What Is a Distributed System
A distributed system is a collection of independent computers connected by a network that cooperate to accomplish some goal. Each computer has its own processor, memory, operating system, and clock. There is no shared address space and no shared notion of time.
Processes on different machines each have access to their local operating system mechanisms, but those mechanisms apply only within a single system. Shared memory, pipes, message queues, and kernel-managed synchronization primitives such as semaphores or mutexes cannot be used for coordination across machines.
All coordination in a distributed system must therefore be performed explicitly through message passing.
A well-designed distributed system presents a single system image: it appears to users as a single coherent system, hiding the complexity of distribution behind a unified interface.
Failures are expected and are often partial failures, meaning that some components fail while others continue to operate.
No global knowledge exists in a distributed system. Each component knows only its own state and information received from others, which may be delayed or outdated.
Why Distributed Systems Exist
Distributed systems are built to overcome the limitations of single machines and centralized designs.
Scale is a primary driver. Vertical scaling is limited by hardware constraints, power, and cost. Horizontal scaling allows systems to grow incrementally by adding machines.
Moore’s Law historically enabled performance gains through faster hardware, but those gains have slowed. Performance gains shifted toward multicore and heterogeneous systems.
Amdahl’s Law limits speedup from parallelism when some portion of a workload remains sequential.
Collaboration and network effects increase the value of systems as more participants join.
Other motivations include reducing latency through geographic distribution, supporting mobility across devices such as phones and IoT sensors, allowing incremental growth from small deployments to large-scale systems, and delegating infrastructure to cloud providers.
Transparency
Transparency is the design goal of hiding the fact that resources are distributed across multiple computers. Users and applications interact with the system as if it were a single machine.
Examples include hiding where resources are located, masking failures, and allowing resources to move or be replicated without affecting access.
Full transparency is rarely achievable due to network delays, partial failures, and consistency constraints.
Failure and Fault Tolerance
Distributed systems experience partial failure, unlike centralized systems, which typically fail all-or-nothing.
Fault tolerance relies on redundancy and avoiding single points of failure.
In series systems, the failure of any component causes system failure, making large systems unreliable when all components must function.
In parallel systems, redundant components improve availability by allowing the system to continue operating as long as some components remain functional.
Availability measures how often a system is usable and is often expressed in “nines” (e.g., “five nines” means 99.999% uptime). Reliability concerns correctness and time-to-failure.
Failure Models
A fail-stop failure occurs when a component halts and produces no further output, and its failure can be detected.
A fail-silent failure occurs when a component produces no output, but other components cannot reliably distinguish failure from delay.
Fail-restart failures involve components that crash and later restart, possibly with lost or stale state.
Network partitions divide systems into isolated groups that cannot communicate.
Byzantine failures occur when components continue running but do not follow the system specification, leading to incorrect, inconsistent, or misleading behavior.

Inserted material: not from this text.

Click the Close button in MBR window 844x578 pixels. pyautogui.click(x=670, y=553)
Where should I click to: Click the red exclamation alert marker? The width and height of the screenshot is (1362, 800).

This can cover a range of issues: from a stuck bit to bugs to malicious interference.
Caching vs. Replication
Replication creates multiple authoritative copies of data to improve availability and fault tolerance. Replicas must be kept consistent, and replica failures trigger recovery procedures.
Caching stores temporary, derived copies to reduce latency and load. Caches are expendable; a cache miss simply fetches from the authoritative source.
The key distinction: losing a cache costs performance; losing all replicas loses data.
Network Timing Models
Synchronous networks have a known upper bound on message delivery time, making failure detection straightforward.
Partially synchronous networks have an upper bound that exists but is not known in advance.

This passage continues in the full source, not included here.